▸ **GOAL OF THE EXERCISE**
Please present the records from their start through the line containing "point(445,101)", inclusive, as a numbered list, leaving out any blank lines.

▸ **EXCERPTED DATA**
☆ ☆ ☆ ☆

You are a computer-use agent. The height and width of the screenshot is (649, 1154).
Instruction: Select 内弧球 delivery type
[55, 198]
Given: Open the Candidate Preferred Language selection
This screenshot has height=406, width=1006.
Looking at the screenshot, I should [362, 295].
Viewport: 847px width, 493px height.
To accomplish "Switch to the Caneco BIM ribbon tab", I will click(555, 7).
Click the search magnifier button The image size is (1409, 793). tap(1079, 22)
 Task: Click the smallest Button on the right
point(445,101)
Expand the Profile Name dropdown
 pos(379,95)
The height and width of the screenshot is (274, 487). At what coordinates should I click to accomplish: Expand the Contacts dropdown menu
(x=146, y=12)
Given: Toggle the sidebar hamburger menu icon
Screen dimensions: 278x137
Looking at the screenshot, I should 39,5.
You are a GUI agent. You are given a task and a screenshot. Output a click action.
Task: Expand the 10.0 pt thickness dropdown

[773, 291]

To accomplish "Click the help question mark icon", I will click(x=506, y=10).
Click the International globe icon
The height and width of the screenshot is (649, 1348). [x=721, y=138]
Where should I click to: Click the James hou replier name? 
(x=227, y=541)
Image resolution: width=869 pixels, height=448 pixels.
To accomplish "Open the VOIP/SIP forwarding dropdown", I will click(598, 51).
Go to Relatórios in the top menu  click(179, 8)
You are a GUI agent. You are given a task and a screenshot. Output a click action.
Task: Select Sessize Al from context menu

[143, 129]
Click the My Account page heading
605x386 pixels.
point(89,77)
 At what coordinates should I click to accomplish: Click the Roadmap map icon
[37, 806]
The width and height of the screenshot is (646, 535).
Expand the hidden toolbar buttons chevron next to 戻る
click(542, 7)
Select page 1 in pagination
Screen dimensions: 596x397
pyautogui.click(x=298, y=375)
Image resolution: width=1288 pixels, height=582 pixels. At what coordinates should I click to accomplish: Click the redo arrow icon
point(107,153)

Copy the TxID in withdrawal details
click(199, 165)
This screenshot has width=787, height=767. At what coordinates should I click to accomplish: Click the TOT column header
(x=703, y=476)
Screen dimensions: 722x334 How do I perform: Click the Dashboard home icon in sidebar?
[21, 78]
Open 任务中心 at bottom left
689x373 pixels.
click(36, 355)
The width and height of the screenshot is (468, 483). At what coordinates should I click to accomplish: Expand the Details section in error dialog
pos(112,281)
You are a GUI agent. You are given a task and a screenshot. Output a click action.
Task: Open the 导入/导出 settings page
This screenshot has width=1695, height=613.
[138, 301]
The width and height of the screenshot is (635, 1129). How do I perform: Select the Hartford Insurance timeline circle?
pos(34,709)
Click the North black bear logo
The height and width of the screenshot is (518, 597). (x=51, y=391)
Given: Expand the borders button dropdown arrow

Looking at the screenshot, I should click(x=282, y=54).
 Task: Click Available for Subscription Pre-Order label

☆ ☆ ☆ ☆

▸ **TASK RESPONSE**
1. You are a computer-use agent. The height and width of the screenshot is (649, 1154).
2. Instruction: Select 内弧球 delivery type
3. [55, 198]
4. Given: Open the Candidate Preferred Language selection
5. This screenshot has height=406, width=1006.
6. Looking at the screenshot, I should [362, 295].
7. Viewport: 847px width, 493px height.
8. To accomplish "Switch to the Caneco BIM ribbon tab", I will click(555, 7).
9. Click the search magnifier button The image size is (1409, 793). tap(1079, 22)
10.  Task: Click the smallest Button on the right
11. point(445,101)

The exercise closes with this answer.